ELF文件格式浅析

ELF文件格式浅析

概述

ELF（Executable Linkable Format）是linux操作系统下目标文件和可执行文件的文件格式，目标文件是指由源代码编译后但没有进行连接的中间文件（windows下的.obj和linux下的.o），它跟可执行文件的格式基本上式一样的，只是在可执行文件中多了program headers 和program sections，它们在程序装载的时候要有到。本文主要分析目标文件的格式。

目标文件里有什么了？首先给出目标文件总体结构示意图，如图1所示。图1中我们省去了ELF一些繁琐的结构，把重要的结构提取出来，形成了图1所示的基本结构图。

                                                         

           图1  ELF文件结构

整个文件总体上由三部分组成：文件头（ELF header），段表（Section Header Table），各种段（Section）。由于编译器的不同，这些段在文件结构中的位置可能和上图所示的有些不一样，但是基本结构是相同。

这三部分作用什么，它们之间的联系又是什么呢？下面将对这三部分做具体的分析。

1.    ELF文件头

如果不深入到目标文件内部，是很理解其中的细节的，因此我们选用了下面一段小程序作为具体的分析对象，分析的平台式linux操作系统，程序名为elf.c，程序代码清单如下图所示。

                    

                                                                               图2 程序代码

我们使用gcc来编译这个文件：

gcc –c elf.c –o elf.o

生成目标文件elf.o

我们使用readelf命令来查看文件头：

readelf –h elf.o

文件头内容如图3所示：

     

               图3 ELF文件头

文件头描述了整个文件的基本属性，其中定义了ELF魔数、文件机器字节长度、数据存储方式、版本、运行平台、ABI版本、ELF重定位类型、硬件平台、硬件平台版本、入口地址、程序头入口和长度、段表位置和长度，在这里我们看到由文件头可以确定段表在文件中的位置。

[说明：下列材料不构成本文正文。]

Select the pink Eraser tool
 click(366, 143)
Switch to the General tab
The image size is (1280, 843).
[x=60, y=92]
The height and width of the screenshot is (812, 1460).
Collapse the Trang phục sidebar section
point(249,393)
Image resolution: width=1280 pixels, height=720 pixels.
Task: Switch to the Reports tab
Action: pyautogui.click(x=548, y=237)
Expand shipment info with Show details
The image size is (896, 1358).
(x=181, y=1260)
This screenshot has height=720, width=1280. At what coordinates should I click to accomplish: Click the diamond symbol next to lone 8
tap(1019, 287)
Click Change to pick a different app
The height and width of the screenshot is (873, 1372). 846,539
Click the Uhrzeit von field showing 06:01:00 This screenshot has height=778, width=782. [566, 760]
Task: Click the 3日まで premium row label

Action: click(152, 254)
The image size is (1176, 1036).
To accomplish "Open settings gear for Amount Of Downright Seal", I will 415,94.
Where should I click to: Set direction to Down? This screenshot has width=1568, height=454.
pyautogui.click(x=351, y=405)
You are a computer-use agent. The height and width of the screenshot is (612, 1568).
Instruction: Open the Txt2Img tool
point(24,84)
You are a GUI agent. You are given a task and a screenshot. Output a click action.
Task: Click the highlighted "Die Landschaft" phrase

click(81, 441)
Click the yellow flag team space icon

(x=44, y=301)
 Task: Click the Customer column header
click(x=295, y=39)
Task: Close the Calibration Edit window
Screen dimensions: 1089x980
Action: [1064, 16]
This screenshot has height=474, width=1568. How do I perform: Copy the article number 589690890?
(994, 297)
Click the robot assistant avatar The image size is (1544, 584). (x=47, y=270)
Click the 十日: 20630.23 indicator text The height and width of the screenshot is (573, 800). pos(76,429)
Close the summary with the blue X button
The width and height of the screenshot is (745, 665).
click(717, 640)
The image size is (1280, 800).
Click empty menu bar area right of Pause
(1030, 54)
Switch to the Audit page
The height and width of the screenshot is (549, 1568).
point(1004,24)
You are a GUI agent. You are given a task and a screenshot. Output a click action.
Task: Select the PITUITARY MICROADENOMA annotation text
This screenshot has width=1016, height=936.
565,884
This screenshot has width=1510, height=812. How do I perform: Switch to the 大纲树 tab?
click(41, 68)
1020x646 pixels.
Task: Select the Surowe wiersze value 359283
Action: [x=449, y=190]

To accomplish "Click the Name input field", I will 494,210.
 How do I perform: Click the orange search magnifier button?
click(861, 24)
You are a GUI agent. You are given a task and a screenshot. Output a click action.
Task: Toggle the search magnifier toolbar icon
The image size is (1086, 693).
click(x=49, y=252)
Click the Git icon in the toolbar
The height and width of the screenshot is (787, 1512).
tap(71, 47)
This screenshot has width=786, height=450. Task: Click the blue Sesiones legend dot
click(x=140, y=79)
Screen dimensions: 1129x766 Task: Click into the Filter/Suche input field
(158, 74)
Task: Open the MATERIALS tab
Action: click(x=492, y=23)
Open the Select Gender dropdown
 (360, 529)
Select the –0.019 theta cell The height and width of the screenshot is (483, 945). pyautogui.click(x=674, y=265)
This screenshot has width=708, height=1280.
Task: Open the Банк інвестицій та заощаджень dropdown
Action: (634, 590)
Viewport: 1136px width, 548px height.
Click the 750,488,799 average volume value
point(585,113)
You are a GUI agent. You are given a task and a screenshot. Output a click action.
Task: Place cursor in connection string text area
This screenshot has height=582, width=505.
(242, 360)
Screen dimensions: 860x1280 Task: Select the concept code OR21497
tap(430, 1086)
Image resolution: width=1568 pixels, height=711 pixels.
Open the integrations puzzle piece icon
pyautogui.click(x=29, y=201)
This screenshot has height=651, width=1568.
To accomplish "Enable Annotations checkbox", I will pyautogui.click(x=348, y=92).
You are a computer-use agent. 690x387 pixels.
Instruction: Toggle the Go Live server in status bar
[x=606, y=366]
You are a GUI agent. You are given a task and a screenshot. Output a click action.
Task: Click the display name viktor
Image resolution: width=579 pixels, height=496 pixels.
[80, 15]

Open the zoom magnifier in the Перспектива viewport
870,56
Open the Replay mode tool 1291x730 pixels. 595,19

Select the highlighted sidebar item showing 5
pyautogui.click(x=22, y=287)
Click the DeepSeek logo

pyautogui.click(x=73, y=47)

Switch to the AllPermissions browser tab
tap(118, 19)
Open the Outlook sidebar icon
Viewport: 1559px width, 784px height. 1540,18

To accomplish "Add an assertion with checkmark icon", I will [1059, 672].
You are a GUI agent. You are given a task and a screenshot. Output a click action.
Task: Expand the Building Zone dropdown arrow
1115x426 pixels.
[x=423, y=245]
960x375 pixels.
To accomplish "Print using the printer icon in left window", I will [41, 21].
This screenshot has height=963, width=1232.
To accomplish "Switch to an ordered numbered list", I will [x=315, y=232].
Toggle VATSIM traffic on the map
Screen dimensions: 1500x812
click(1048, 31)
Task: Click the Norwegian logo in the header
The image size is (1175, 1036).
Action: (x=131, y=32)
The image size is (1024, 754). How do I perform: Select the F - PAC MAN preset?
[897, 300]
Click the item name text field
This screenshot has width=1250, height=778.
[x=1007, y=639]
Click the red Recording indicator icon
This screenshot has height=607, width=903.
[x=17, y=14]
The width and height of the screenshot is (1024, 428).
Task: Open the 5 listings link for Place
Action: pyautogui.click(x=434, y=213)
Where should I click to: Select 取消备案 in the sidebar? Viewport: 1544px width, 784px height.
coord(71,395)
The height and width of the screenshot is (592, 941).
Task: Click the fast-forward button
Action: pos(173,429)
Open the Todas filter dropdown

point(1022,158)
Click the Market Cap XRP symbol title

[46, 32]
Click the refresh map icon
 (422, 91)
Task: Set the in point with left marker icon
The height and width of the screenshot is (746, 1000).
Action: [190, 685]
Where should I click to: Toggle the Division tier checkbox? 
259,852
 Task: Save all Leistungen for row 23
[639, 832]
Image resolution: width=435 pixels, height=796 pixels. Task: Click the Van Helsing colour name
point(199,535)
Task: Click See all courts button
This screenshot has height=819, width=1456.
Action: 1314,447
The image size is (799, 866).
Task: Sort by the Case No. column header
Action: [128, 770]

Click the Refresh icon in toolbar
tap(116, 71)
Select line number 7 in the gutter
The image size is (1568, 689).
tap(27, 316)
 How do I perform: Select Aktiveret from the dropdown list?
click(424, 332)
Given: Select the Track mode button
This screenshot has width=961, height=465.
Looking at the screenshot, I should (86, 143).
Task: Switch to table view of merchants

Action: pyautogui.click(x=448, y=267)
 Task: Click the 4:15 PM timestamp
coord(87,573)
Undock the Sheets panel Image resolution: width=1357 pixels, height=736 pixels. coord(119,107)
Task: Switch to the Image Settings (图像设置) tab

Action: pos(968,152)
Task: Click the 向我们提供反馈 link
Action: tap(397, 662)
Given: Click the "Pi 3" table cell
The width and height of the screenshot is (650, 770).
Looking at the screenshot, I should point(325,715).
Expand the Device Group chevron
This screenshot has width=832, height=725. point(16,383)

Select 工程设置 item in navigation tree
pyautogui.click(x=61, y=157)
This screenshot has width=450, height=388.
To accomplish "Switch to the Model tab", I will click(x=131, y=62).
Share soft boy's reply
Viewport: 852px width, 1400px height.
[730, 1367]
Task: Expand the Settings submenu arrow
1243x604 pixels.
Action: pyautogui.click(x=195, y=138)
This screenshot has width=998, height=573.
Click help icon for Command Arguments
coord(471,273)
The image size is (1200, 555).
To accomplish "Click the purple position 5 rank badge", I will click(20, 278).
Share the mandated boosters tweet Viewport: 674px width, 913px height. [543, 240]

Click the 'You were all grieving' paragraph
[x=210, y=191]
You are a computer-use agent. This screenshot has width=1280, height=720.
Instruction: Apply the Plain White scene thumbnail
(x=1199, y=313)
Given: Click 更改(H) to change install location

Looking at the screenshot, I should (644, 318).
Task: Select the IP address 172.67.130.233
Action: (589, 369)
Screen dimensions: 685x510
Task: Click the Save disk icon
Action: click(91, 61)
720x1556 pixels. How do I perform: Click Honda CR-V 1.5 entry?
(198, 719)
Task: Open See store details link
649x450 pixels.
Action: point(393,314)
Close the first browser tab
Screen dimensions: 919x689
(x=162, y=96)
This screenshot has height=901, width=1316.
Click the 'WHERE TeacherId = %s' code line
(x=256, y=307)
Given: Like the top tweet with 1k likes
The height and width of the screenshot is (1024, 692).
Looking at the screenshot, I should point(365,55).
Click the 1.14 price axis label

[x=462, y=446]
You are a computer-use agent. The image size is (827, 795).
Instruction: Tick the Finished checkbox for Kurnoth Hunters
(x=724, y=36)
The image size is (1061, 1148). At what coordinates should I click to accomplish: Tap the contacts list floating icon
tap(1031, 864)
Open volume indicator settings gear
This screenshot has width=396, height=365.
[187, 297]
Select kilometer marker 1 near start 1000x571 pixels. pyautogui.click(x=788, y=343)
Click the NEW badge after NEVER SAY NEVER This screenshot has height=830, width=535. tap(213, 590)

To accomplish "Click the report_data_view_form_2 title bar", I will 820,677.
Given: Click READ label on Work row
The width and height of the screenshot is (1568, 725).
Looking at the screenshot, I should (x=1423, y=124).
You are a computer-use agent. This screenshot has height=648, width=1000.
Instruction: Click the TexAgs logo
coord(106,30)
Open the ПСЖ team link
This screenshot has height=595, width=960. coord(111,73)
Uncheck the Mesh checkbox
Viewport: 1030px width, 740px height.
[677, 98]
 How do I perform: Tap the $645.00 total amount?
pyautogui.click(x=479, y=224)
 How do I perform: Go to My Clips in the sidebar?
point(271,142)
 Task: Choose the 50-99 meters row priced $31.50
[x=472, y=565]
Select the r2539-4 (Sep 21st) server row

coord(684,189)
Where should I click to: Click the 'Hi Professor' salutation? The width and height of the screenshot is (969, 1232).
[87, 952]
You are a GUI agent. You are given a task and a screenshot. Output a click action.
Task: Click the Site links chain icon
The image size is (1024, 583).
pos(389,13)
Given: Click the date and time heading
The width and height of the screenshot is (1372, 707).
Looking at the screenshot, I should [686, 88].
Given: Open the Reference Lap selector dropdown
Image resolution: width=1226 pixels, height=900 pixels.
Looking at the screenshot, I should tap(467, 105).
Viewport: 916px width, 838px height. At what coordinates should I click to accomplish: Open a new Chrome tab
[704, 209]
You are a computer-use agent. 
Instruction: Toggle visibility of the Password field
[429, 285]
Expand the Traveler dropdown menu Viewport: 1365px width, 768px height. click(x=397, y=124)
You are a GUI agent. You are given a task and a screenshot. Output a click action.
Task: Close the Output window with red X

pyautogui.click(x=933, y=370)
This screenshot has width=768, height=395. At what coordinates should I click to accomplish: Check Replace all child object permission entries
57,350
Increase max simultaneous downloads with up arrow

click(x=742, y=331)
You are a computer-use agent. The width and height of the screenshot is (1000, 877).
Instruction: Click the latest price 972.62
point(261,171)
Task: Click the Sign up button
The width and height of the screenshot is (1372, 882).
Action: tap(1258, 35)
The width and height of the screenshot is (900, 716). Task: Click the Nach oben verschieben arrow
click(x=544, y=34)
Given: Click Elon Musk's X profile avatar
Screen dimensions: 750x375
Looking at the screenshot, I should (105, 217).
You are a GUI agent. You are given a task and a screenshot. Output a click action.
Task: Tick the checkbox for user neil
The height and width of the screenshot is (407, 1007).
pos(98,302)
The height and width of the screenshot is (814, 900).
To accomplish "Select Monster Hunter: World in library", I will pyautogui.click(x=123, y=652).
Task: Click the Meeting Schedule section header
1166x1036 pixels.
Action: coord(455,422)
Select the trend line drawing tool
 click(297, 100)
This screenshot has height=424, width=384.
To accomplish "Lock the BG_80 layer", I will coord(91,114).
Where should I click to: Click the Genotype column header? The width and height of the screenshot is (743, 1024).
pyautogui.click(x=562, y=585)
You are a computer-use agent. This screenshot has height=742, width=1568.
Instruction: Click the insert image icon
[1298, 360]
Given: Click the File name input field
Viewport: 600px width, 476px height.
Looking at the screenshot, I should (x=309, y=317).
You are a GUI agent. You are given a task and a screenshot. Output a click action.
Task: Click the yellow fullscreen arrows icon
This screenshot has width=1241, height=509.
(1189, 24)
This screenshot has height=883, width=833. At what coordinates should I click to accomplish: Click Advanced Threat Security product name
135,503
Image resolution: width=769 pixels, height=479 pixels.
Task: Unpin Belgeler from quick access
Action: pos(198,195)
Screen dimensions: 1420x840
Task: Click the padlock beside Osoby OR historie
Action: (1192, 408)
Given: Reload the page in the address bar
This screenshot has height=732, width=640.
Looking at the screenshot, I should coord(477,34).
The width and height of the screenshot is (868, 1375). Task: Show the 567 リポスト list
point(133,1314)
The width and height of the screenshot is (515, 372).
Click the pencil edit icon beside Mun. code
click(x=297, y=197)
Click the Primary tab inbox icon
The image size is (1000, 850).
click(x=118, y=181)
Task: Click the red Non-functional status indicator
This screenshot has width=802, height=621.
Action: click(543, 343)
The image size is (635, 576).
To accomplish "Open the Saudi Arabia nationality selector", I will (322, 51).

ELF文件头数据结构及相关常数定义在“/usr/include/elf.h”文件里，其定义如图4所示：

       

                         图4  ELF文件头结构

从ELF文件头数据结构跟前面readelf输出的ELF文件头信息相比较，可以看出它们的结构是一一对应的，其中e_inent[16]对应Magic，Class，Data，Version，OS/ABI这五项，其他部分一一对应。

2.    ELF段表

从图1中我们可以看到，ELF文件中有很多各种各样的段，段表就是描述这些段的基本属性的结构，下面我们使用readelf工具来查看elf.o的段表结构：

readelf –S elf.o

段表的内容如下所示：

  

                                                                            图5 段表的内容

从图4相中，我们可以发现，这个ELF文件有10个段，其实只要9个段，第一个段是个无效的段，段表描述了各个段的段名、类型、虚拟地址（目标文件各段的虚拟地址为0）在文件中的偏移位置、大小等详细信息。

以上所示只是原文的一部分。